Melanie: Who’s at risk for melanoma? Is there a genetic component to it and then I’d like you to go into identification and the importance of checking our skin and those ABCDEs? So, start with the risk factors.
Dr. Foster: Well I think there are a lot of risk factors for melanoma and some of those are just having very fair skin and red hair and being out in the sun a lot, especially when you are a child. They have done several studies which show that childhood sunburns increase the rate of melanoma. There are even genetic syndromes that can increase the rate of melanoma including DNA repair diseases and in other words, your DNA, it gets broken when you go out in the sun. When the sun’s rays hit your DNA, the genetic material in your cells, those strands of DNA can become broken and they are repaired. And if you have a defect in the repair enzymes, the proteins that do the repairing; this can result in not only a whole variety of skin cancers but also an increased risk of melanoma. If you have lots of moles, that’s also a risk factor. If you have a familial condition, dysplastic nevus syndrome; that can also increase your risk of melanoma. So, all those things are risk factors and I think one thing for people to keep in mind is we want to monitor for this on a frequent basis, at least yearly would be a good idea. And those people that have had a melanoma before; of course, we are going to check them every three months for at least a year, maybe longer if they have had multiple melanomas.

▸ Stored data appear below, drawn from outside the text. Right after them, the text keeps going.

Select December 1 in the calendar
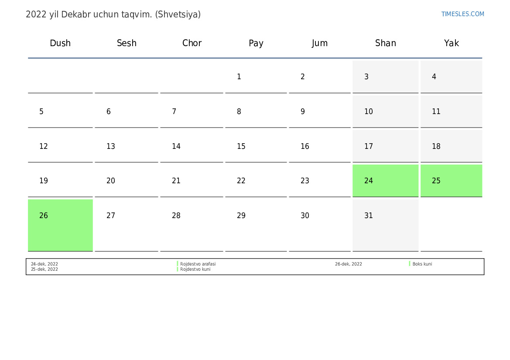The width and height of the screenshot is (510, 360). [x=239, y=77]
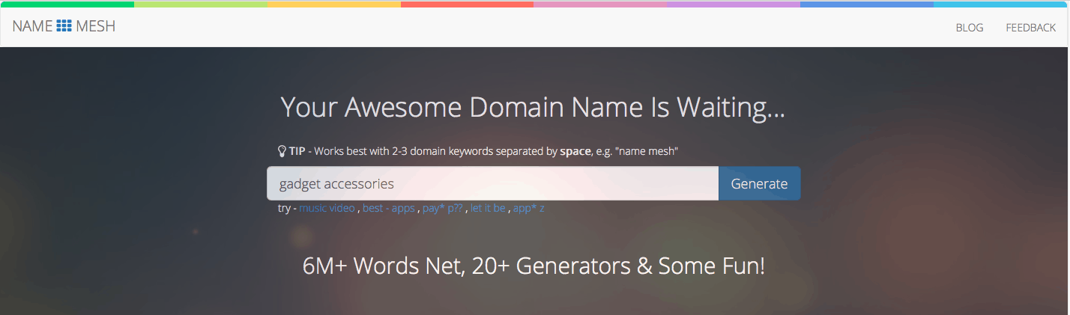Viewport: 1070px width, 315px height.
Task: Try the "app* z" example link
Action: pyautogui.click(x=529, y=208)
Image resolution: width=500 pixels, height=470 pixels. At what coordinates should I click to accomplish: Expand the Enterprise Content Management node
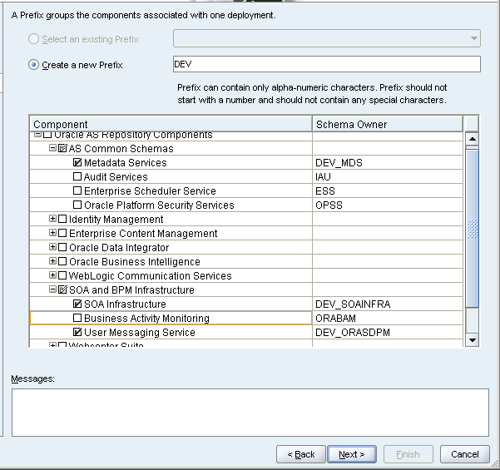[52, 234]
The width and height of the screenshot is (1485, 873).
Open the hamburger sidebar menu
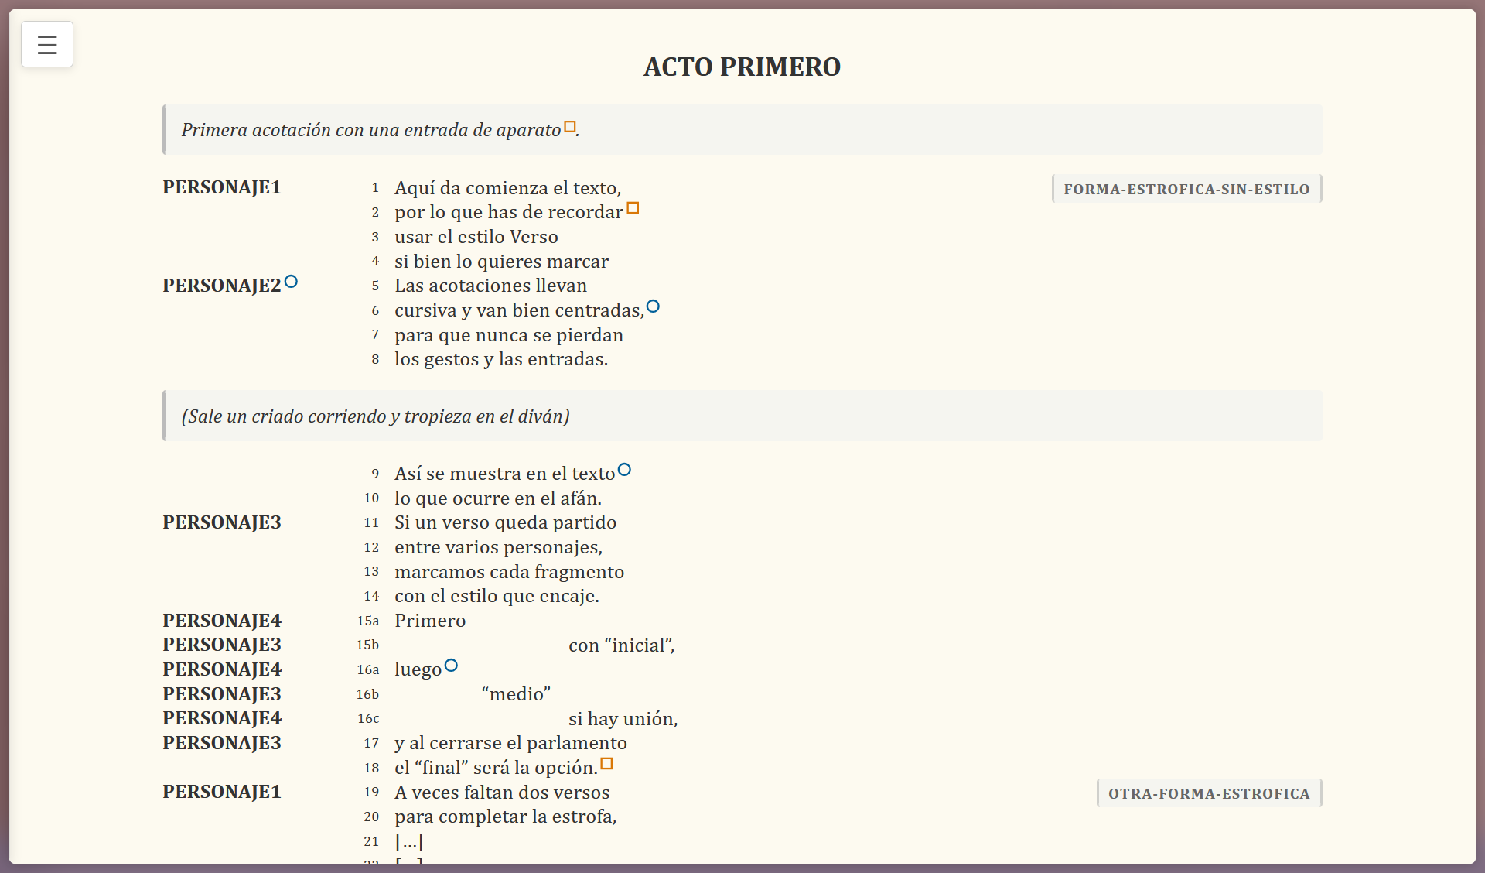coord(46,44)
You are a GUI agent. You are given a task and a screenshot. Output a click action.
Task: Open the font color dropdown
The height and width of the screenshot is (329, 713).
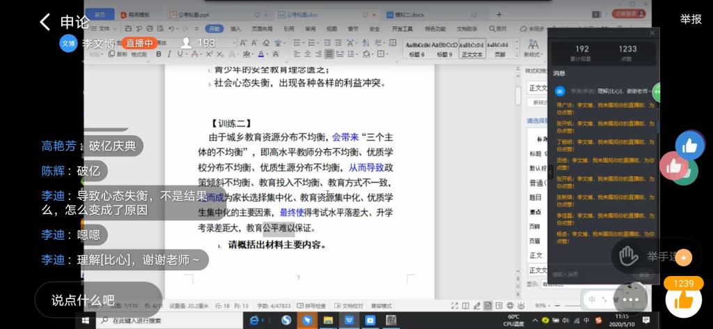point(267,54)
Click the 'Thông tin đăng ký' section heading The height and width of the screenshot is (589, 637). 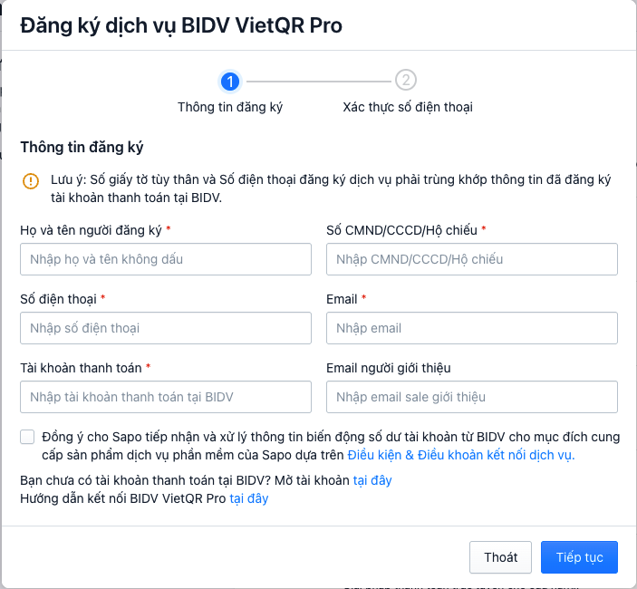[82, 147]
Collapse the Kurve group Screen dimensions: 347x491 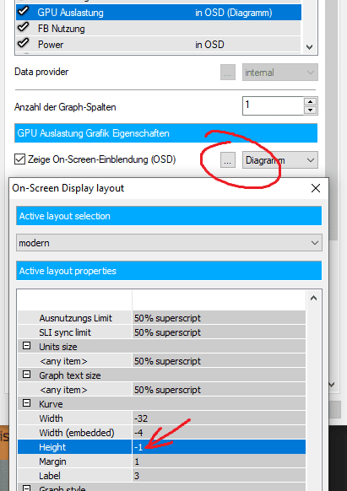pos(27,403)
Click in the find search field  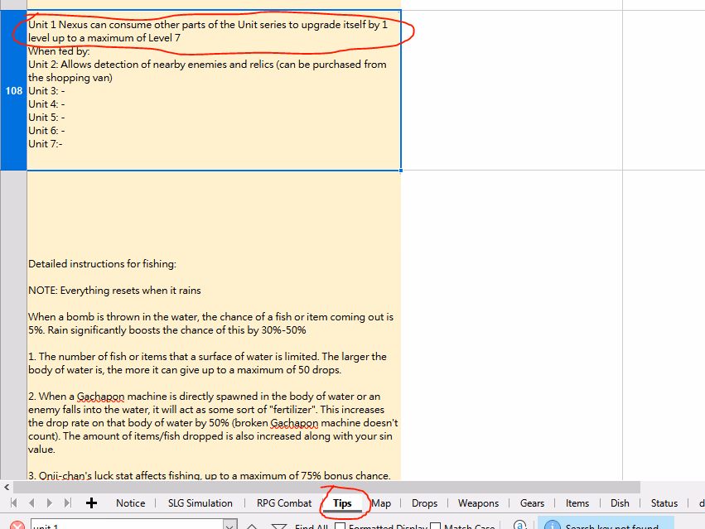[124, 526]
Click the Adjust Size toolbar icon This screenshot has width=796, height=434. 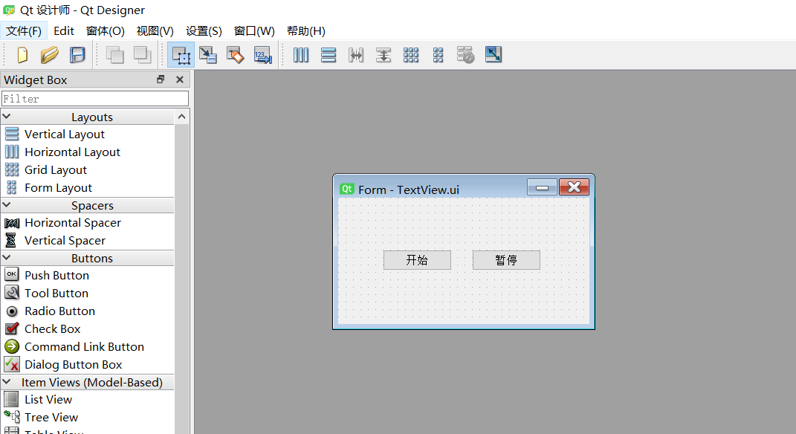tap(493, 54)
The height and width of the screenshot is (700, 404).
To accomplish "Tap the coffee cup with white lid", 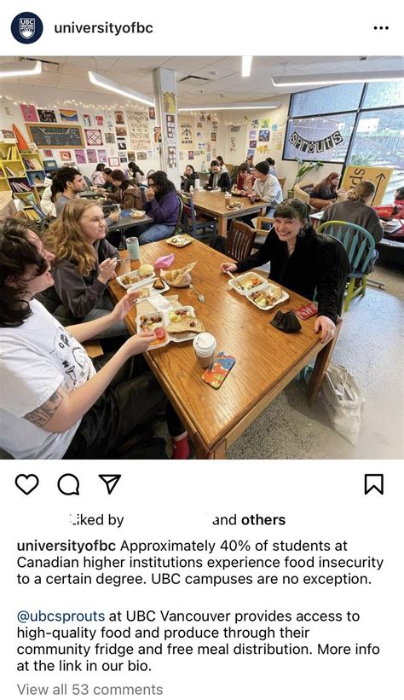I will pyautogui.click(x=205, y=350).
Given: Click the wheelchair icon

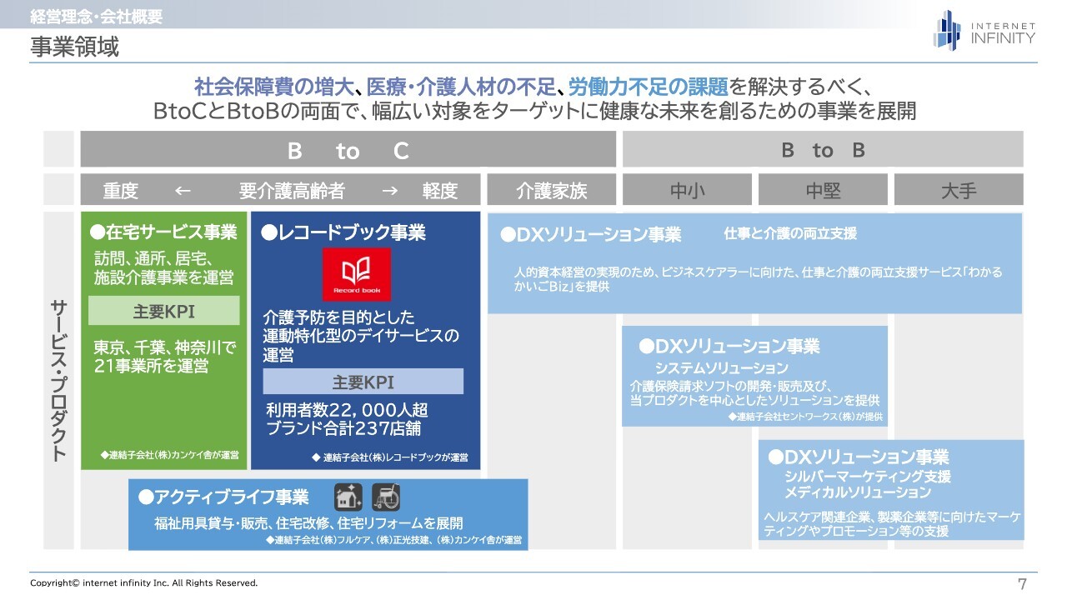Looking at the screenshot, I should coord(385,498).
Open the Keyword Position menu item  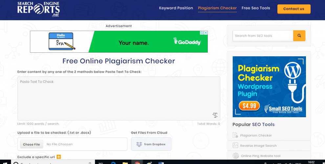176,8
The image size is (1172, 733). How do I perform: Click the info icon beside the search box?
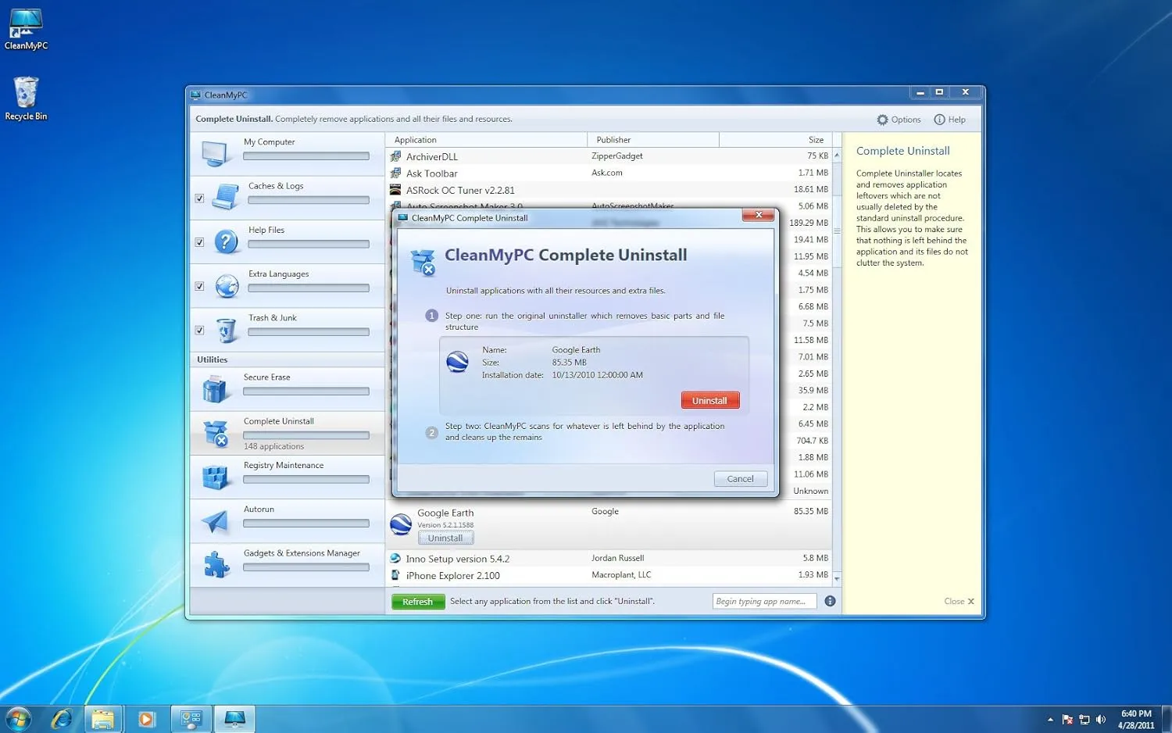click(x=830, y=601)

The way we look for melanoma and sort of monitor for that is using the ABCDE pneumonic. A stands for asymmetry. In other words, if we drew a line down the center of a mole and asked does the left side look like the right side. That would be symmetry if both sides looked the same. If they don’t look the same or they have irregular areas in the left side but not the right side; well, that’s an asymmetric mole. That’s something that we would consider for biopsy that has an increased risk of melanoma. Borders is also something that we look at. We want the borders to be smooth and regular. We don’t want a border that looks like the peninsula of Florida as it juts off the rest of North America. And if you have irregular borders; the parts that are growing out are areas that are growing faster where the cells are multiplying and dividing and undergoing mitosis and so I guess, irregular borders or notched borders are sort of an indirect marker of how fast the cells in the mole are growing.
The ABCDE, C stands for color. If there are multiple colors in the mole of interest, that’s something that we look for and by colors, there - you can have white, gray, blue, gunmetal gray, black, brown, various degrees of tan, even red. Some people might ask how can you get red in a mole? Well, some melanomas are amelanotic, that means they are not pigmented, they have no melanin in them and often those are slightly more dangerous than your average melanoma.
So, those things are - ABCD, the D stands for diameter and the diameter that I have been taught is 6 millimeters. If your mole is larger than 56 millimeters, that’s in textbooks as well; but if it does get that big, then that’s something that you want to look at. Now I have seen melanomas that are one millimeter and normal moles that are 5 centimeters and so, I think the diameter of a mole is not the best indicator for abnormality.
E stands for evolving. If a mole is evolving, it’s changing, it’s growing, it was brown previously, but now it’s black and has little areas of blue in it and the edges have changed. And so, an evolving mole is something that’s very important to look at and often patients will note that on an exam. So, I hope that’s been helpful.
Melanie: Well certainly it has. You have explained it so well Dr. Foster. How is melanoma staged and what would be the typical first line of treatment once you have identified it? Because I mean this is a scary type of skin cancer. People hear that word and think it’s a God forbid, so tell us a little bit about first line treatment.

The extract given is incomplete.